Gartner predicts that by 2025, more than 50% of enterprise-managed data will be created and processed outside the data center or cloud, with an over $500 billion increase in the edge computing market by 2030. As edge computing becomes a significant revenue opportunity for the technology and telecom industries, it’s even more important to have effective leaders to advance the future of edge computing industry.
Today we sat down with Michael Maxey, Vice President of Business Development at Zededa. Maxey tells us how he got involved in the edge computing industry and why leaders must plan for the growth of IoT and edge.
How did you get involved in the LF Edge community and what is your role now?
I joined ZEDEDA in 2022 as the Vice President for Business Development, to drive the company’s efforts in building out a rich ecosystem of partners, and ultimately to enable customers an easy way to compile the disparate solutions their projects required. Getting involved with LF Edge was a natural extension of these efforts. Today I sit on the LF Edge Governing Board.
What is your vision for the edge computing industry? Tell us briefly how you see the edge market developing over the next few years.
What we’re seeing today within the edge computing industry is just scratching the surface of what is possible. Edge deployments are largely bespoke, with each enterprise building a unique stack to solve specific business needs. We’re going to see this change as the industry develops. Deployment patterns will lead to standardization of the lower levels of the technology stack, providing a common set of services to help build and deploy applications, much like the LAMP stack in the early days of computing. This standardization of services will unlock massive developer communities, who have been building in the cloud for the past 10 years, and as a result, will drive a massive transformation of computing outside of the data center.
What impact do you see open source playing in the evolution of the edge market? And how has it shaped where we are today?
Open source brings a lot of benefits but the biggest one I see within the edge market is that of standardization. It’s hard to get your head around scale at the edge – it’s not just the sheer number of deployed devices and sites, but it’s that number split across many different types of hardware, running many different applications, and all in service to an endless number of use cases. Standardization is key to enabling interoperability across all of this heterogeneity and provides an open foundation that ensures organizations can build something without falling into the silo trap that hinders the growth of so many projects.
Why is LF Edge important to advance the future of edge computing?
LF Edge is important for a number of reasons. First, the organization is driving the standardization that the heterogeneity and scale of the edge requires. Second, it has taken the fragmented edge landscape and given people a common taxonomy and framework to discuss, define, and understand it. Third, it has brought together existing efforts to address different parts of the edge landscape under a common umbrella, not only enabling interoperability between those projects but illustrating how the complexity of the edge requires an ecosystem of solutions in order to solve individual problems.
What is ZEDEDA’s role in edge computing and LF Edge?

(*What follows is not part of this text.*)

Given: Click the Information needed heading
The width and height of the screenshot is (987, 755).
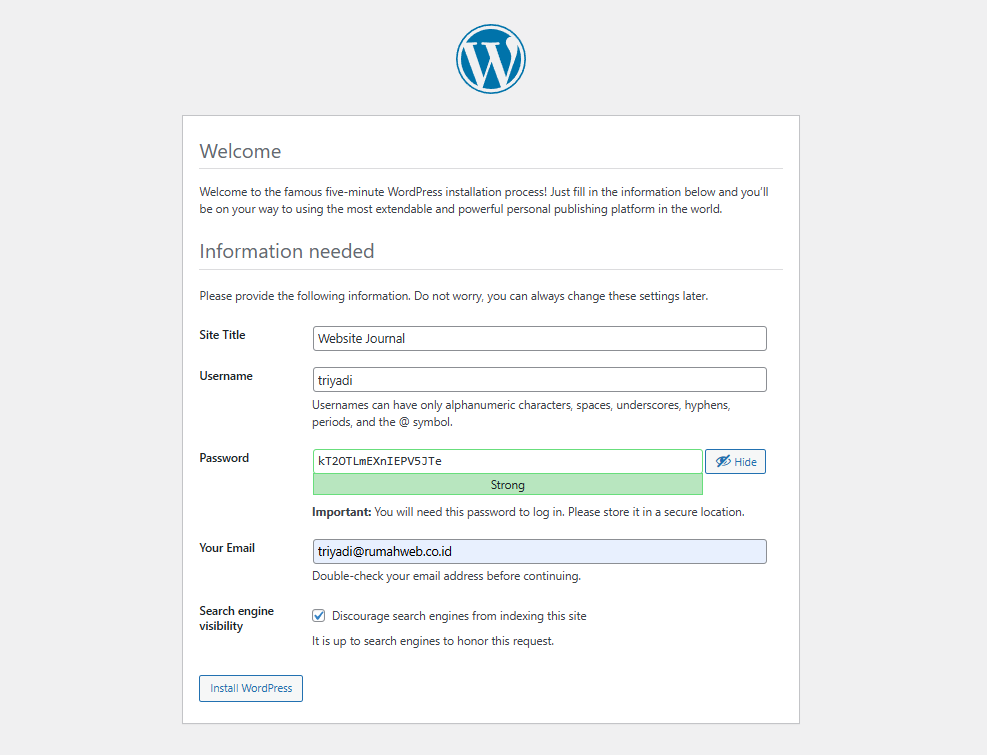Looking at the screenshot, I should tap(287, 251).
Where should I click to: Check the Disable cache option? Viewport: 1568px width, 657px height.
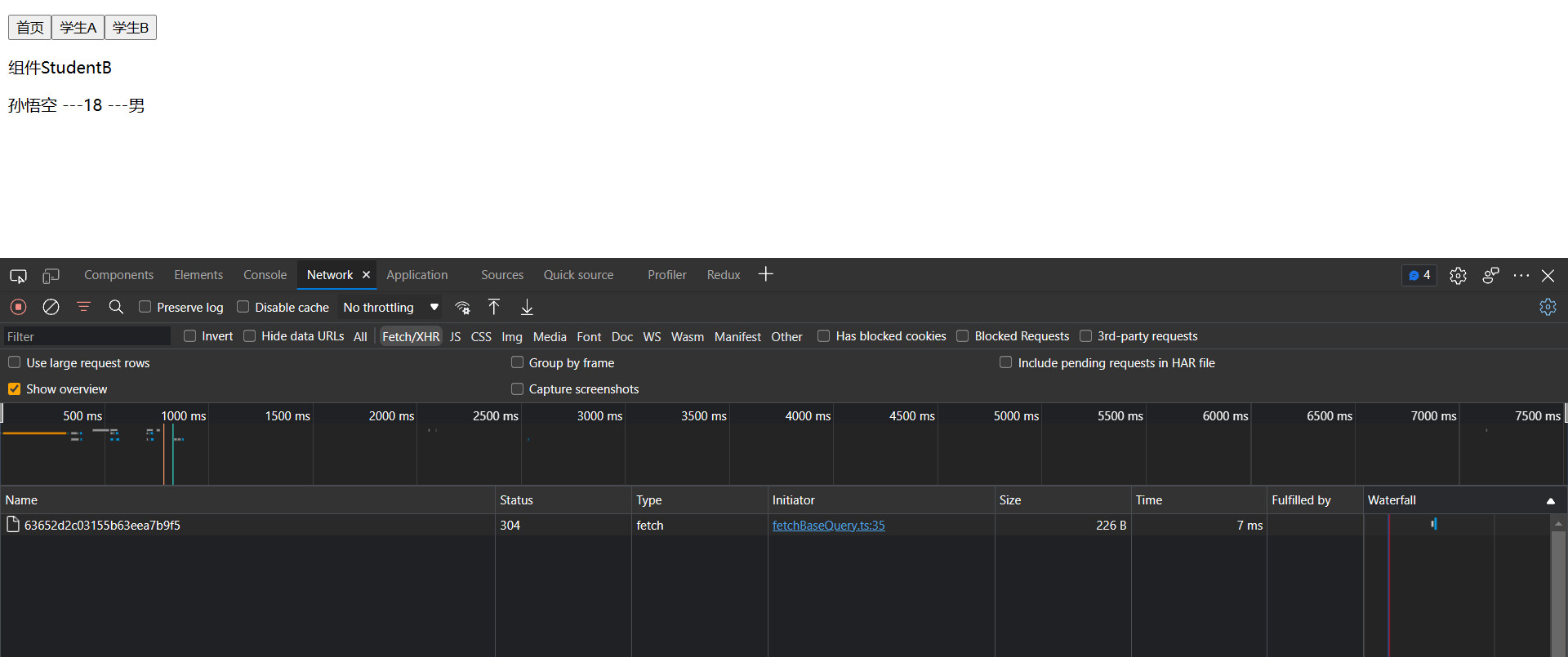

ZEDEDA delivers a distributed, cloud-native edge management and orchestration solution, simplifying the security and remote management of edge infrastructure and applications at scale. Through ZEDEDA’s ecosystem of partners, customers can easily deploy any application at the edge via a Marketplace, enabling customers ease of use as they use different solutions for their edge projects. ZEDEDA leverages EVE, an LF Edge project, to provide an open, flexible and secure foundation while abstracting the complexity of the diverse hardware, connectivity and software at the distributed edge and eliminating any vendor lock-in. ZEDEDA customers include Fortune 500 companies from industries like energy, automotive, and manufacturing with thousands of edge nodes in production today across the globe.
ZEDEDA was a founding member of LF Edge and in May of 2019 donated the original code for what became EVE to LF Edge. Today ZEDEDA is active within LF Edge at multiple levels: within EVE from an ongoing code development perspective to sitting on the LF Edge Governing Board, as well as the Technical Advisory Council and Outreach Committee to continually evangelizing LF Edge to analysts, the media, customers, and more.
What advice do you give to organizations who want to get involved in the LF Edge community?
Now is the time to get involved! There’s a real need across the industry to develop architectural blueprints, build solutions, and in general demonstrate the transformative value that can be gained by making sense of all of the data that organizations generate across their distributed environments. By getting involved now, organizations are able to have real impact driving standardization, developing recommendations, and helping to create solutions applicable across industries and use cases.